Senior Vice President, NextGen Advisors

Dr. Martin Lustick is a principal and senior vice president with NextGen Healthcare focused on supporting provider organizations in their successful transition from volume to value-based care.

Dr. Lustick earned a BA in History from Cornell and an MD from Columbia. After completing his pediatric residency at Children’s Hospital National Medical Center in Washington, DC, he was in clinical practice for 17 years with Kaiser Permanente of the Mid-Atlantic States. While there, Dr. Lustick held various management and leadership roles, including chief operating officer for the 800-physician medical group. He oversaw development of their hospitalist program, population health capability, and open access delivery model.

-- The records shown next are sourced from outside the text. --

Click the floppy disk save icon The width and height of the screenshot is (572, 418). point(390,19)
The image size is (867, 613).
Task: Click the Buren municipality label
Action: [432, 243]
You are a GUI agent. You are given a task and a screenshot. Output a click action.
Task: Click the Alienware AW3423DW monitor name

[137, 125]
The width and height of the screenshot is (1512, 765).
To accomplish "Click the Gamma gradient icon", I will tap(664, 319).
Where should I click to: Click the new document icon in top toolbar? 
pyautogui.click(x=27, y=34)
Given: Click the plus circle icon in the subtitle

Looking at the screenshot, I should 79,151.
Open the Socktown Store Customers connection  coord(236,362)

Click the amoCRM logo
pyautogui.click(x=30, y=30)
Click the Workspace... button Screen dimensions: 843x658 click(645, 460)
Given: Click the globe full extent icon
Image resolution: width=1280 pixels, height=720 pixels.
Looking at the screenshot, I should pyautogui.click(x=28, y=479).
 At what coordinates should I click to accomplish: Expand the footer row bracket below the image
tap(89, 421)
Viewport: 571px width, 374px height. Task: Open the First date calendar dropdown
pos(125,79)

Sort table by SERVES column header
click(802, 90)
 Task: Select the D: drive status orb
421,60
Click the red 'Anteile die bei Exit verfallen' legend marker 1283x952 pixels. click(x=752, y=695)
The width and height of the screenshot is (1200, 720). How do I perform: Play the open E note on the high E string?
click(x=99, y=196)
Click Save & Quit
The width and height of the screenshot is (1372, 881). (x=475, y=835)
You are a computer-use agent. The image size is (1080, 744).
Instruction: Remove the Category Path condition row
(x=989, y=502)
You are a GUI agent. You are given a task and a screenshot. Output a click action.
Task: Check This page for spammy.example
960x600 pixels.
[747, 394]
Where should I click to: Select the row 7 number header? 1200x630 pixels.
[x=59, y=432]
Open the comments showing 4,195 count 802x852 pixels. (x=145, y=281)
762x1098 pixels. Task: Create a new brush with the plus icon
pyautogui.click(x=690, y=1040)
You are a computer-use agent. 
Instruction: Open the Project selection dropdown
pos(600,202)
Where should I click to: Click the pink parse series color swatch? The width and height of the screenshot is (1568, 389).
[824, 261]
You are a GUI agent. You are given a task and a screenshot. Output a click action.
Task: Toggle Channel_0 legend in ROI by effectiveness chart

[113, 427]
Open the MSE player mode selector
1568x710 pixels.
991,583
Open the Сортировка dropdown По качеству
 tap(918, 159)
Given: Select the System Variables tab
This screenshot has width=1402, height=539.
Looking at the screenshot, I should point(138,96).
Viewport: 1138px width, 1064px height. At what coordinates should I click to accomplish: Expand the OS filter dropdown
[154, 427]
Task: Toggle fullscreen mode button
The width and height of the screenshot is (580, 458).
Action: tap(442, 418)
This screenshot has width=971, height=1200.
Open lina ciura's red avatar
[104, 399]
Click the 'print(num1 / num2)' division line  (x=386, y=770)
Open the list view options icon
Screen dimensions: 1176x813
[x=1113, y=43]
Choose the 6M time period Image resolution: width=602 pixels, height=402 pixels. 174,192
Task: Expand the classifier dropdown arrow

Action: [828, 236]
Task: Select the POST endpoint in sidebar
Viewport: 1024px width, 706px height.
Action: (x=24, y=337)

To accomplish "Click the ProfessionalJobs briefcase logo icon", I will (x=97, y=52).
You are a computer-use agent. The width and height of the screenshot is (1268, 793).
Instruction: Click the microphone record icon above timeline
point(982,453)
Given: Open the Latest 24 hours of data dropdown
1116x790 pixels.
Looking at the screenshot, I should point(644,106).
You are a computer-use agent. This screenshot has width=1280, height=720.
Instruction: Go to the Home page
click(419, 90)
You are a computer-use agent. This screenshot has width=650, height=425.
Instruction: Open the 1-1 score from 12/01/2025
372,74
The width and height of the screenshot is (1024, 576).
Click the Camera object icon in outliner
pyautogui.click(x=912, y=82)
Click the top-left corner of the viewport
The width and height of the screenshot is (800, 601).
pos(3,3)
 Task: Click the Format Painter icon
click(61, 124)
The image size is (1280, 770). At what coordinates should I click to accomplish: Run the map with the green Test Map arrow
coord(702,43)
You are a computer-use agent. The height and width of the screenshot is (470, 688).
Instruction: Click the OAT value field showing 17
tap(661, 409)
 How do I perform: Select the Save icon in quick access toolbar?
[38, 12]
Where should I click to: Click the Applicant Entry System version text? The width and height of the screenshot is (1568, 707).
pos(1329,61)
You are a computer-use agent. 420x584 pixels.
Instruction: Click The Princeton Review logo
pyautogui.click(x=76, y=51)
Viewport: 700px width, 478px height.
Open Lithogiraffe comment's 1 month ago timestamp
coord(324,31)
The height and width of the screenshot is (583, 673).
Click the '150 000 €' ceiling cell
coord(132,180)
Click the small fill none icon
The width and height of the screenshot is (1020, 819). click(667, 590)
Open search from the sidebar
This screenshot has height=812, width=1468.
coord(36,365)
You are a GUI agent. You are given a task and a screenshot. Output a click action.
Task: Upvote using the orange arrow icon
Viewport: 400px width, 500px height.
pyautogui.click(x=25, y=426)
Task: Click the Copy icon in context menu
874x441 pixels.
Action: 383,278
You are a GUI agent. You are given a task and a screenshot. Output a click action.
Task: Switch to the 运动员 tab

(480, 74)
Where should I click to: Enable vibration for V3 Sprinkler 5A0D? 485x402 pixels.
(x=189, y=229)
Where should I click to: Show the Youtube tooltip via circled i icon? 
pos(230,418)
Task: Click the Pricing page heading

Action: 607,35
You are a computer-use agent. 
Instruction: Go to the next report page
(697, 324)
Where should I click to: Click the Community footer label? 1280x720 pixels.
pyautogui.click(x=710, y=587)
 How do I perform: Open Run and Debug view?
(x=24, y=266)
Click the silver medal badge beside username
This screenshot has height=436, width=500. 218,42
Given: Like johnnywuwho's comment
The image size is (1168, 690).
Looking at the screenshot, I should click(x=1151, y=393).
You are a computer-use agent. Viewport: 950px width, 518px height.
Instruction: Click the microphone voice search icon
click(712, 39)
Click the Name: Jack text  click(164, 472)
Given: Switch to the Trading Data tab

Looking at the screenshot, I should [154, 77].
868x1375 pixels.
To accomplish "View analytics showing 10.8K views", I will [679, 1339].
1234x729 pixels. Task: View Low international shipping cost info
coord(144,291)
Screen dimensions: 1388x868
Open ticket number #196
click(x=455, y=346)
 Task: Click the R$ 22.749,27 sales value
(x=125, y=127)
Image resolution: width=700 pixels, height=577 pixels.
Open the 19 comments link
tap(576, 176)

Dr. Lustick then served as chief medical officer for ThompsonHealth—a small health system in Canandaigua, NY—where he provided clinical oversight for hospital, SNF, nursing home, IT, and out-patient physician practices.

In 2005, Dr. Lustick assumed the role of SVP & CMO for Excellus BCBS which covers 1.6 million lives comprised of Medicare, Commercial, and Medicaid. In his 13+ year tenure there he led a variety of strategic initiatives, including a patient-centered medical home program which served as the foundation for the plan’s value-based payment strategy. He also led the implementation of an automated authorization program for care management services, development of a clinical quality improvement strategy, and creation of innovative programs in management of low back pain, screening and prevention, opioid addiction, and chronic disease management.

Dr. Lustick has also been very active in the community, serving on boards and committees confronting issues such as: healthcare capacity planning, Health Information Exchange, mental health, substance use disorders, social determinants of health, and childhood obesity.